Listed Building – Grade I
- Official name: Town Hall, Henley Street, Alcester
- Designated: 10 February 1956
- Reference no.: 1024606

= Alcester Town Hall =

Municipal building in Alcester, Warwickshire, England

Alcester Town Hall is the town hall of Alcester, Warwickshire, England. It is a grade I listed building.

==History==
The lower part of the two-storey hall was built in 1618, when the Lord of the Manor Sir Fulke Greville gave £300 for the construction of a Market Hall for the town. The lower floor originally consisted of a stone colonnade. The architect for the lower part was Simon White of Chipping Campden. The upper floor was intended originally to also be made of stone, but as this was found to be too costly, it was instead built from timber covered with plaster, and was completed in 1641. The design involved a symmetrical main frontage with six bays facing onto Church Street; each of the bays was flanked by short Tuscan order columns; there were three sash windows on the first floor.
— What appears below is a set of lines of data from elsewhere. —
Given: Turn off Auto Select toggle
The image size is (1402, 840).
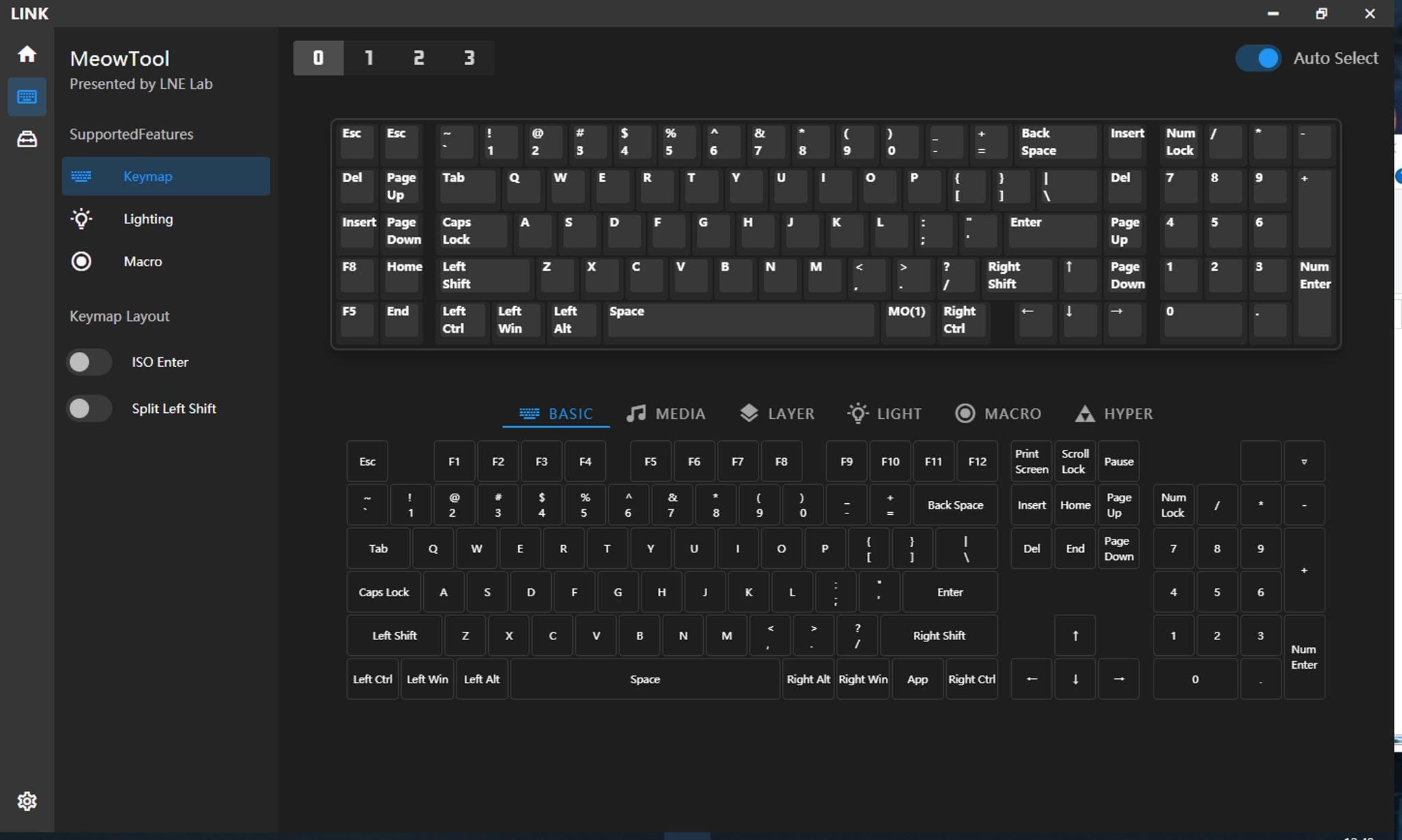Looking at the screenshot, I should [x=1258, y=58].
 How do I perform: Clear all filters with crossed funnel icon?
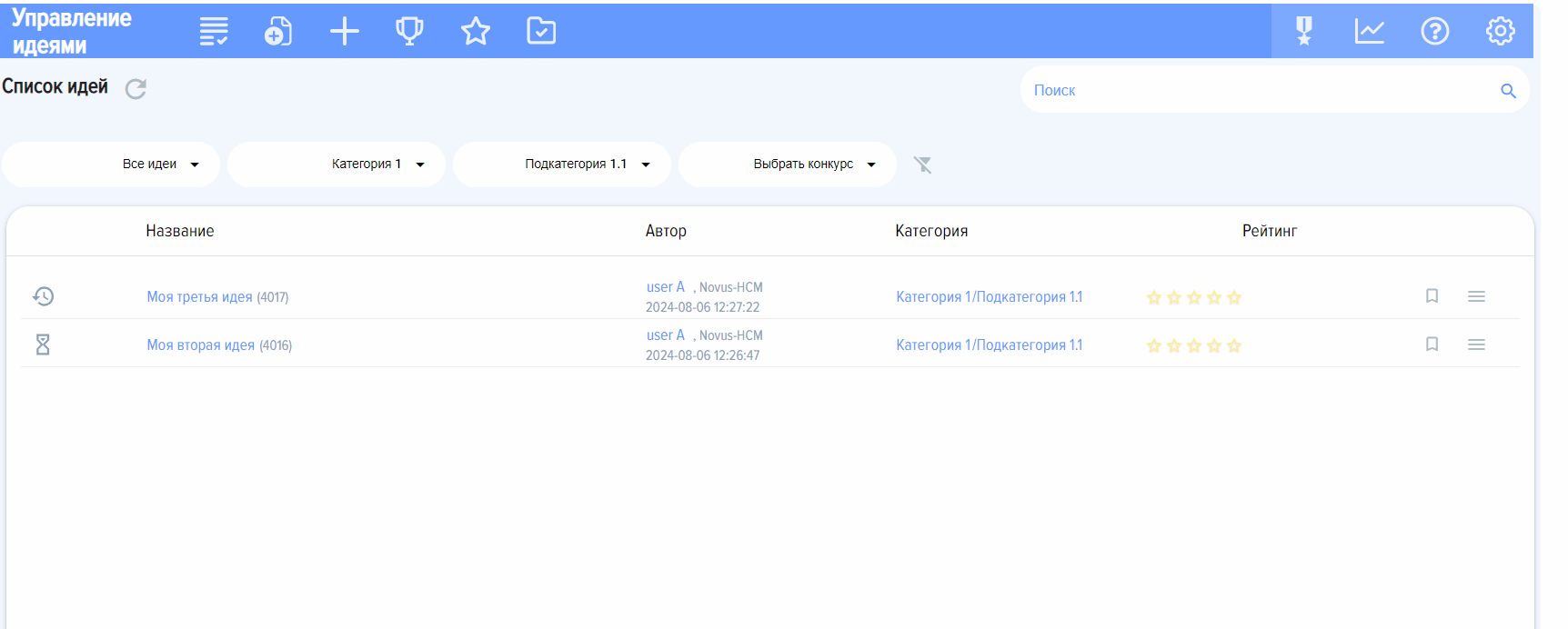tap(922, 165)
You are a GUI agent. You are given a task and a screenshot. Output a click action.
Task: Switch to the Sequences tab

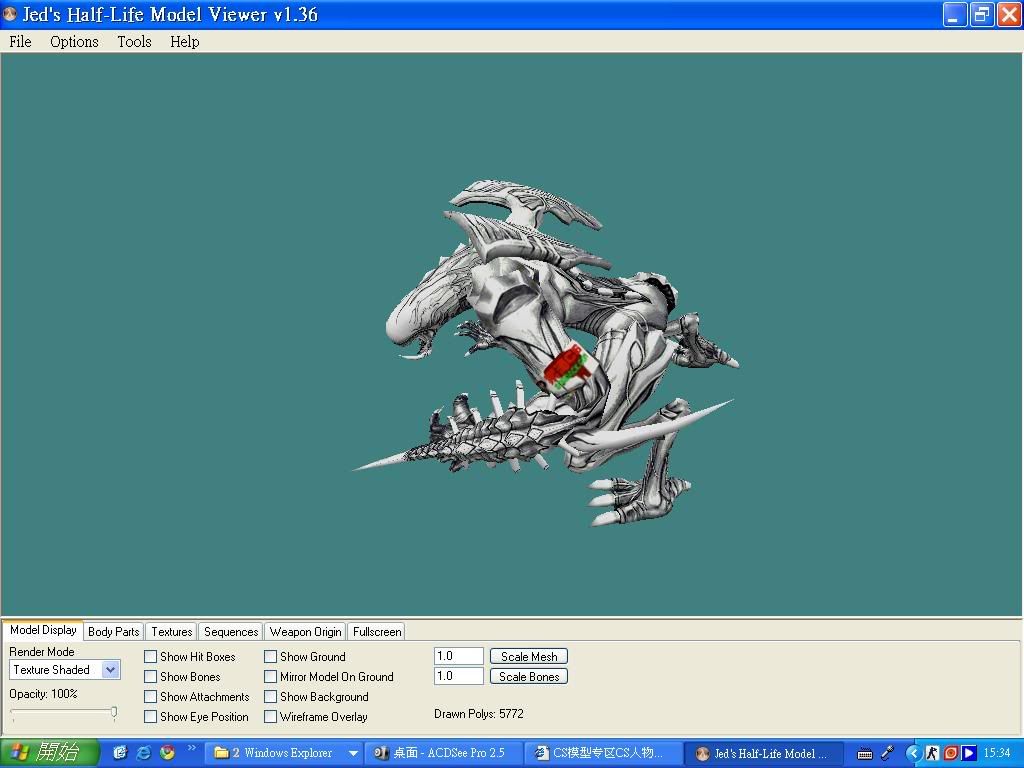tap(231, 632)
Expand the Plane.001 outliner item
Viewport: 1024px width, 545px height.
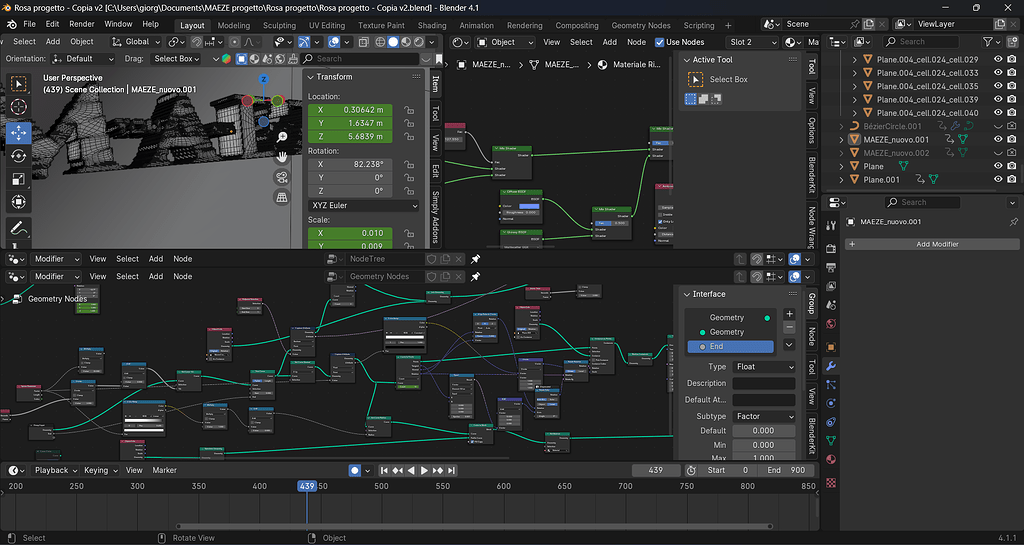(x=842, y=179)
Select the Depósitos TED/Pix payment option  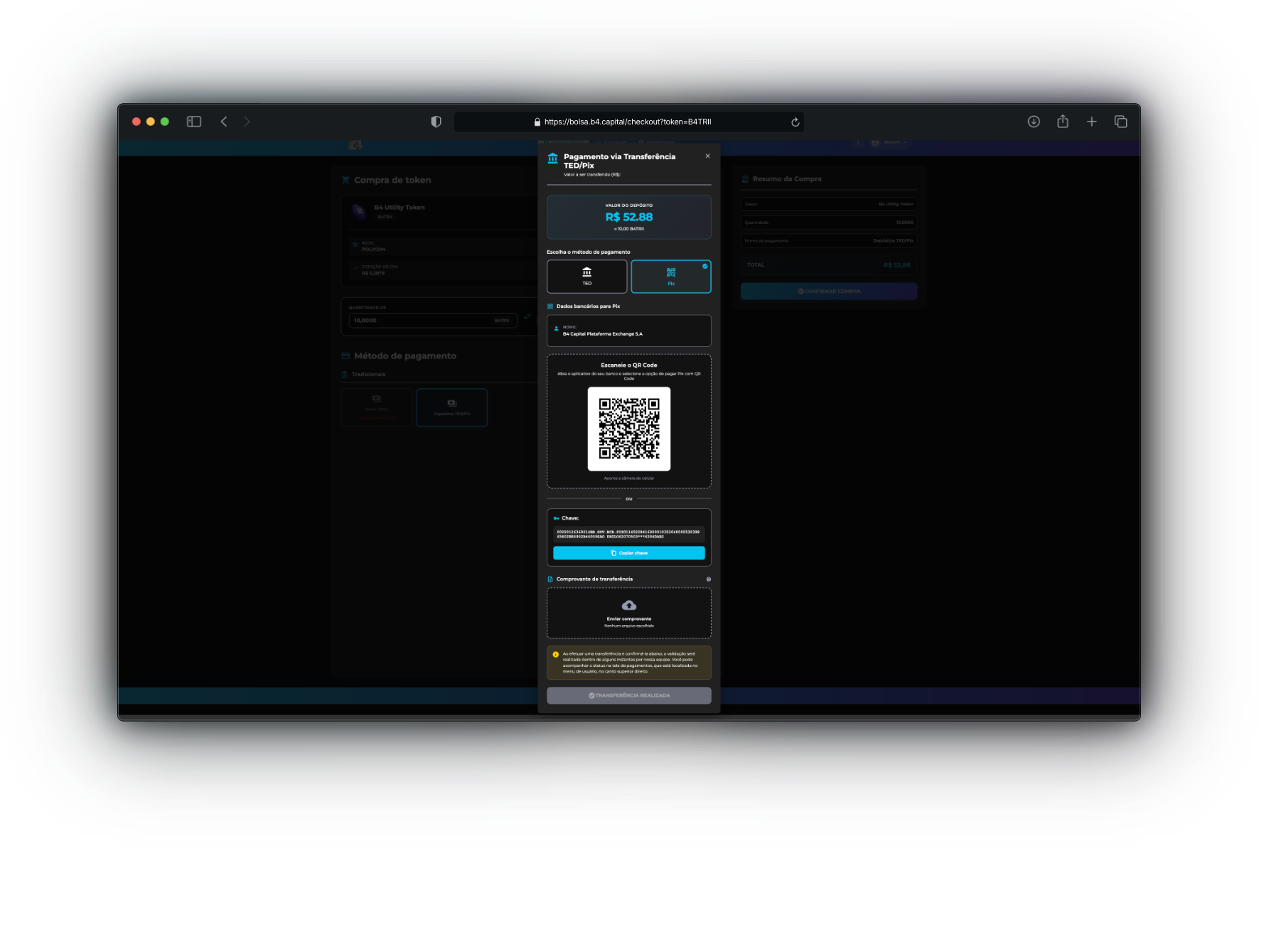pyautogui.click(x=451, y=407)
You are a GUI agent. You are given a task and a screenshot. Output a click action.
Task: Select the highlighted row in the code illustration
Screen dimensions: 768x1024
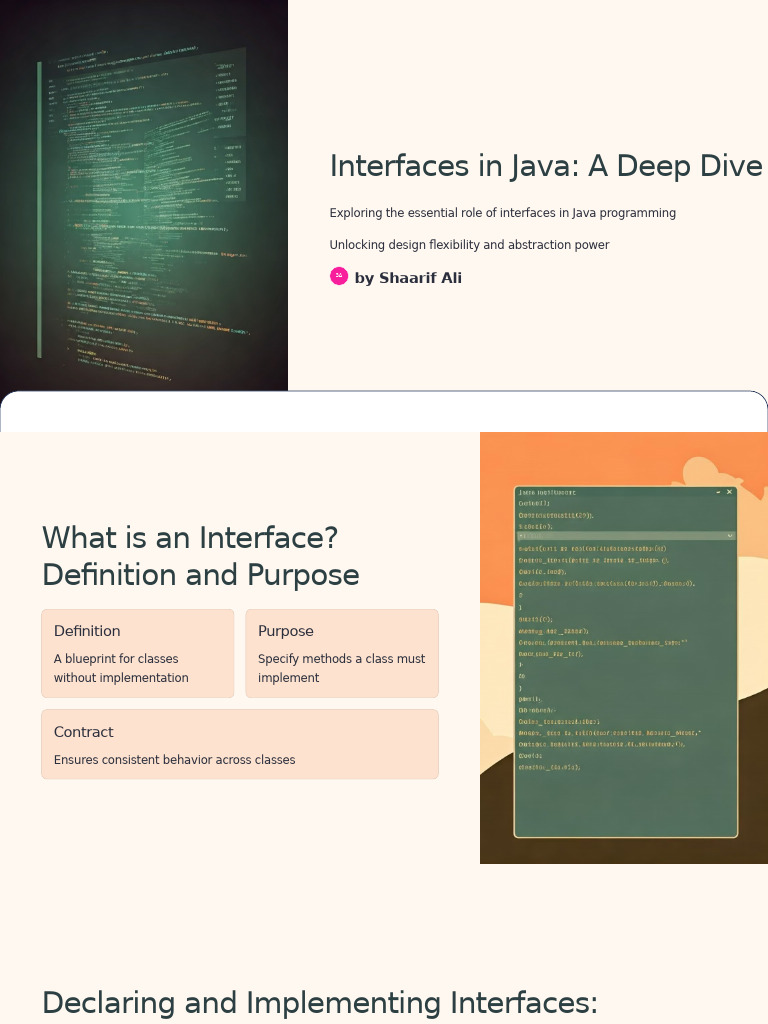620,536
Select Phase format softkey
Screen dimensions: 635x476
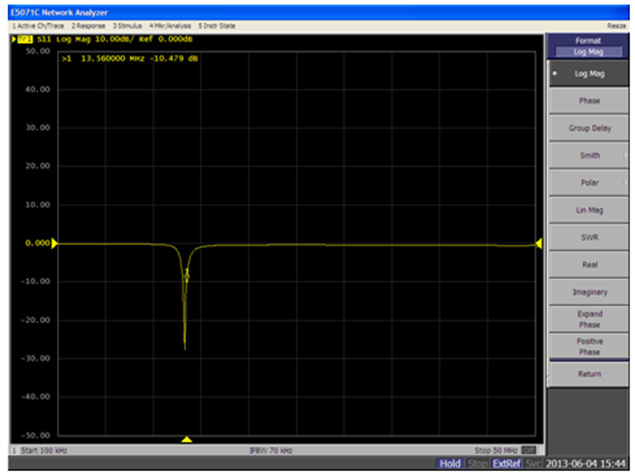point(589,101)
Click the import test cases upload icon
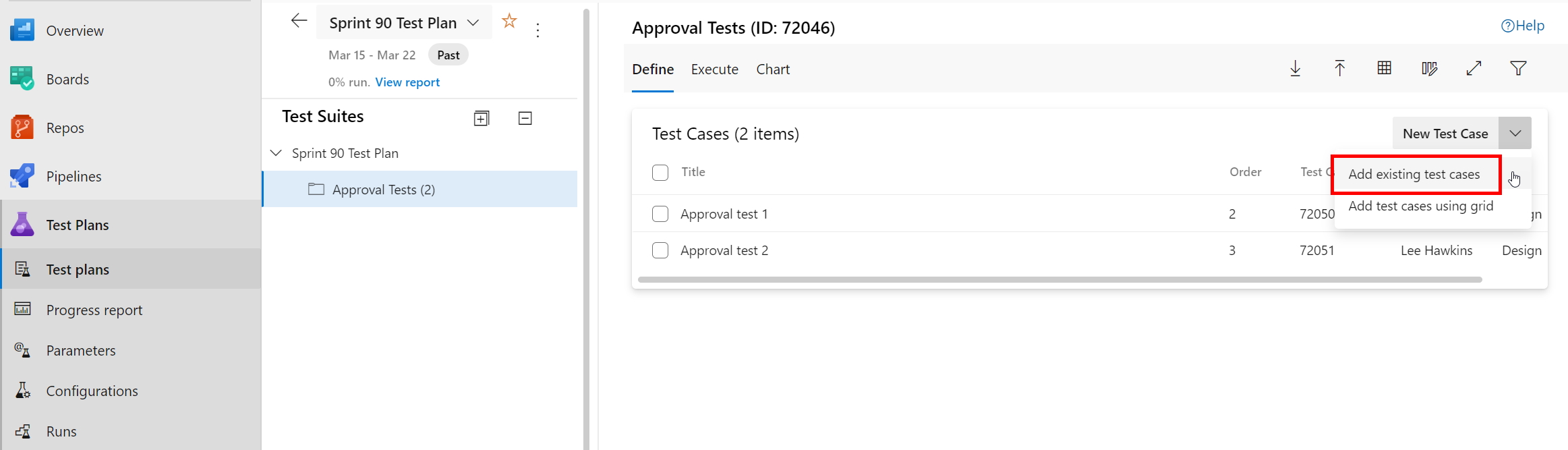The height and width of the screenshot is (450, 1568). pos(1339,68)
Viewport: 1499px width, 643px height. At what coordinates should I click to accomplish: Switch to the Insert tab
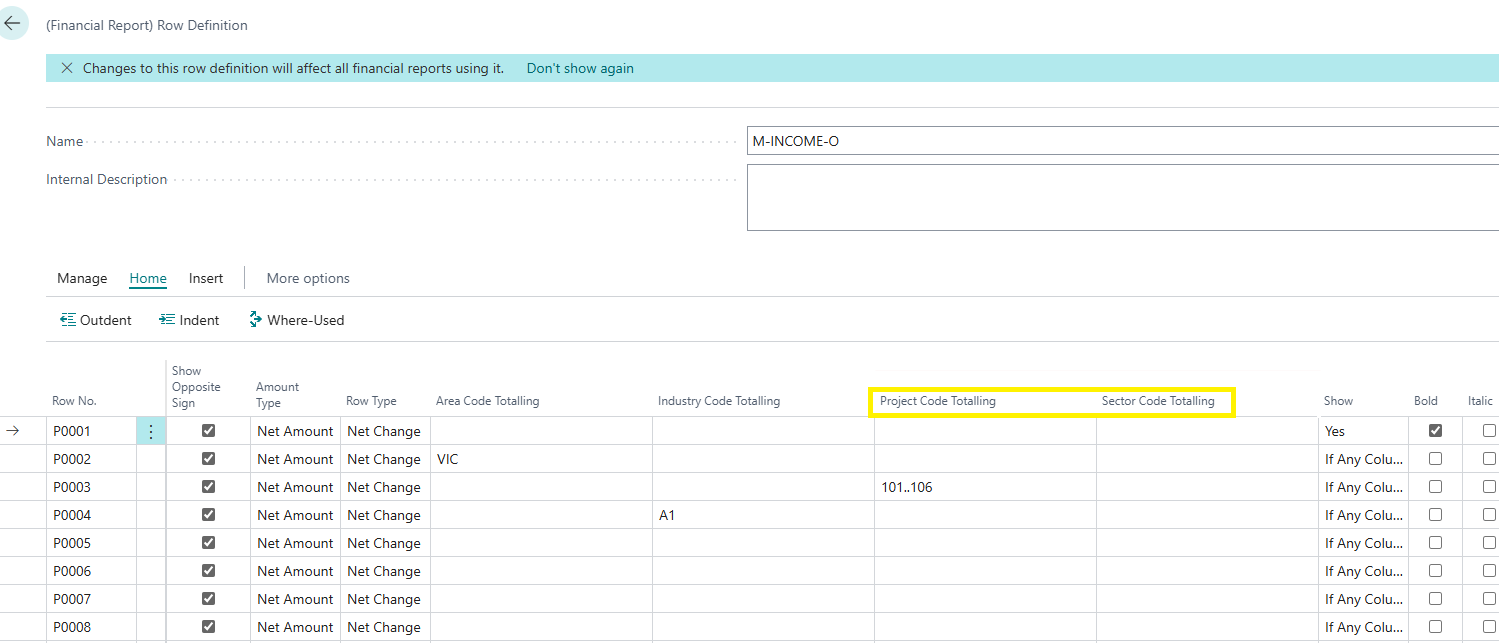point(206,278)
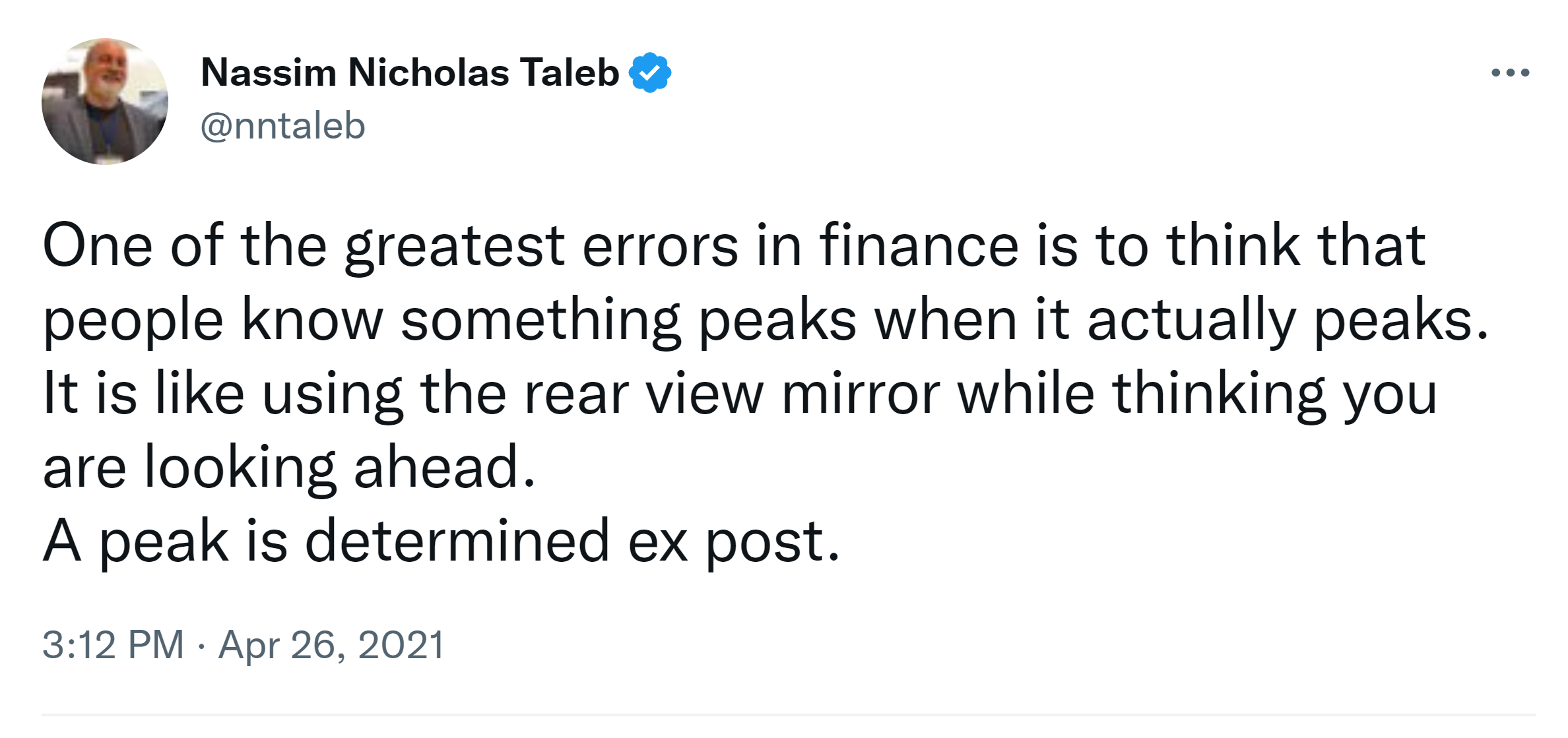Click the blue verified badge
The image size is (1568, 738).
[650, 73]

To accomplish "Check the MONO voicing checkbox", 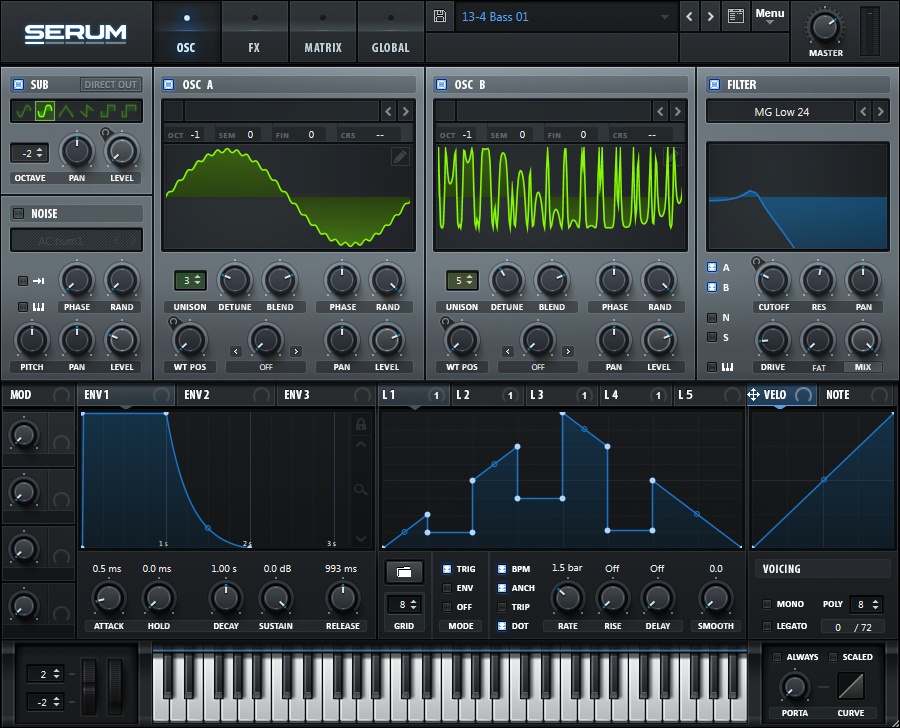I will 767,604.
The open lower floor was originally used as a covered market. In 1765 the Lord of the Manor, Francis Greville, 1st Earl of Warwick, agreed to revoke all market tolls payable to him on the condition that the hall was kept in good repair by the people of Alcester. In 1813 Francis Ingram-Seymour-Conway, 2nd Marquess of Hertford became Lord of the Manor and improvements included a horse drawn fire engine which was installed in the ground floor of the building. The village lock-up, which had been located in the south west corner of the building and had been used for petty criminals, became redundant in 1850 when a dedicated police station opened in Henley Street.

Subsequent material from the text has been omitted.